In What Ways Were the Battles of Antietam and Gettysburg Turning Points in the Civil War?

The majority of historians consider the Battle of Gettysburg (July 4, 1863) to be the turning point in the American Civil War. However, the victory consists of many aspects and there were also other battles which were not less important in the course of the conflict. One of them is the Battle of Antietam, which took place on September 17, 1862.

Many people died during these battles, but those numerous victims stopped the Confederate invasion to the Northern part of the country. After the Battle of Antietam, General Robert E. Lee failed to gather new soldiers in Maryland and to unite his forces with the Confederacy. From political point of view, Lincoln used this failure of the enemy to make Emancipation Proclamation, which made an attempt of Britain to proclaim the Confederacy a sovereign state illegitimate.
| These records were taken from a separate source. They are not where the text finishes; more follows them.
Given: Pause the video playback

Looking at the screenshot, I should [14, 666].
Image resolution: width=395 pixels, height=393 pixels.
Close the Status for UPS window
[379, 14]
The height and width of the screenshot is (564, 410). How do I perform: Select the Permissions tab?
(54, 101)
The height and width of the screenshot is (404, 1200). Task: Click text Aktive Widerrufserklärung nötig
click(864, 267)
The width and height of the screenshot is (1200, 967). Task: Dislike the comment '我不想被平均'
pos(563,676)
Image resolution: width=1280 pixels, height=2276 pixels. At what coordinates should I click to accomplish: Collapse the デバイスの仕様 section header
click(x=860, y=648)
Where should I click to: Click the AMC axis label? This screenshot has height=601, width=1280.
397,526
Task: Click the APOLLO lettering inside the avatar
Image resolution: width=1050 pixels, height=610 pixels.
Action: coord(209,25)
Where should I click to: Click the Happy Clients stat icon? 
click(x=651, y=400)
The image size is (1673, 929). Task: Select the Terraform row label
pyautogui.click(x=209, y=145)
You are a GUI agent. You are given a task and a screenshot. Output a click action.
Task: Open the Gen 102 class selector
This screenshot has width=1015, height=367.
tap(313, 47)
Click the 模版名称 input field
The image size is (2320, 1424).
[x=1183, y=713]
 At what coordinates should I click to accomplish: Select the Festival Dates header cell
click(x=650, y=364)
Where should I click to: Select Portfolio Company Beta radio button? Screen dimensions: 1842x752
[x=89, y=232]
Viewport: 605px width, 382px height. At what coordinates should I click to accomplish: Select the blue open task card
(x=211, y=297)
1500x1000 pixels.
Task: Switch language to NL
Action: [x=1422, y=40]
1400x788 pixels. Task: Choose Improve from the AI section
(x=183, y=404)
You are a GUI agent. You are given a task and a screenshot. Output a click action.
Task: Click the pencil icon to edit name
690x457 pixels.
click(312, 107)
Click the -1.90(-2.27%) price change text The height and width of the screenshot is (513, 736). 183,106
During the Battle of Gettysburg general Lee suffered the greatest defeat. Southerners lost approximately 27 thousand people in three days and capitulated. 23 of the Union army were killed and that is why General Meade decided not to pursue the enemy. John Vanderslice (1863) writes:

Gettysburg will ever be preeminently the most renowned of all the battles of the war for the Union, not only because of its magnitude and immediate results, but also by reason of the grave consequences dependent upon the issue. It must not be forgotten that while the Army of the Potomac and the other Federal troops operating in Virginia, lost 89,175 killed and wounded and 48,638 missing, they after Gettysburg lost 110,820 killed and wounded and 35,586 missing before the final victory at Appomattox.

General Lee and his troops surrendered on the 9th April in 1865, two years after the bloody Battle of Gettysburg. Both the Battle of Antietam and the Battle of Gettysburg prevented the Confederation to move to the North, gave an opportunity for the government to proclaim the main democratic principles and seriously weakened the army of General Lee.

References

Vanderslice, J. M. (1863). Gettysburg: A History of the Gettysburg Battle-field Memorial Association, With an Account of the Battle. (pp. 15-16). Philadelphia: The Memorial association.